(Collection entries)
#####

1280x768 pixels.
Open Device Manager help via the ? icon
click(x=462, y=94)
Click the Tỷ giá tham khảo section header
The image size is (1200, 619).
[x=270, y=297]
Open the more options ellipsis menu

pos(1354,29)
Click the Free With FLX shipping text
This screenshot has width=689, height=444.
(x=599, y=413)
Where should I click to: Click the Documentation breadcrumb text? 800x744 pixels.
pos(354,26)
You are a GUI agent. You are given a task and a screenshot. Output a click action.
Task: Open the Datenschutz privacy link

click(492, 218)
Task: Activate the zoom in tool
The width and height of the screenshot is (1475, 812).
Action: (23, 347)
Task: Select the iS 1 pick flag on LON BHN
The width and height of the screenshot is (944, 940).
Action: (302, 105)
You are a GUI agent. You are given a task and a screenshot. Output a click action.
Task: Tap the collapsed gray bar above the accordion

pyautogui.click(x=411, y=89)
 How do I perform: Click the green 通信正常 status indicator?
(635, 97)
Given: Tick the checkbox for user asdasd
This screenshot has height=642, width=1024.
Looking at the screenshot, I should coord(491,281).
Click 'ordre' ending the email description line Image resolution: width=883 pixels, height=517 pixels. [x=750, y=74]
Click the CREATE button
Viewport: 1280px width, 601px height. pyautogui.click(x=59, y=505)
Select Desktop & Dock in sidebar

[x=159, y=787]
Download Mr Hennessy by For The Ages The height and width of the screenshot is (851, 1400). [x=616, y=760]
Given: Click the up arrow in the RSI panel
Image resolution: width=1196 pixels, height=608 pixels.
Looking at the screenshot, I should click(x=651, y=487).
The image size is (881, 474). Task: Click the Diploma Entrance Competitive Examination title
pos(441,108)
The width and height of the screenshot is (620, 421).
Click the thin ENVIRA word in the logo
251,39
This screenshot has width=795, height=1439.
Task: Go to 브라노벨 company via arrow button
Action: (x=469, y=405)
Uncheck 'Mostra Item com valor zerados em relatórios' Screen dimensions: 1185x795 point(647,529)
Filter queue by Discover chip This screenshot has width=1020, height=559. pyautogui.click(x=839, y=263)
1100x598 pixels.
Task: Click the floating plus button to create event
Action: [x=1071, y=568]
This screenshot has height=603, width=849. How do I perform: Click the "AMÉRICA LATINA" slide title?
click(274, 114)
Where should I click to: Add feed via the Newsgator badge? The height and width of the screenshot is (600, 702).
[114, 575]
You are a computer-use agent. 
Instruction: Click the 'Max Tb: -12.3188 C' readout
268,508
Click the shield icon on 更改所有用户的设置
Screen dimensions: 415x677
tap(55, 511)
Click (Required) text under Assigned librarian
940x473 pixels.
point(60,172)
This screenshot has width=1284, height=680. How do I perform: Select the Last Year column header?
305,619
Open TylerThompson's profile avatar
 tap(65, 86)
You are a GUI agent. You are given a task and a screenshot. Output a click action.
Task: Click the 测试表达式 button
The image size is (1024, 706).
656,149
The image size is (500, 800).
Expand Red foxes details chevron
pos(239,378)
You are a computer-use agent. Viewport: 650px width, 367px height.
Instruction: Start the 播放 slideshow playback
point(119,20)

#####

■ **WHAT YOU HAVE TO DO**: Go through the entries above and count the lines containing "computer". Give the number only.

■ **EXERCISE OUTPUT**: 2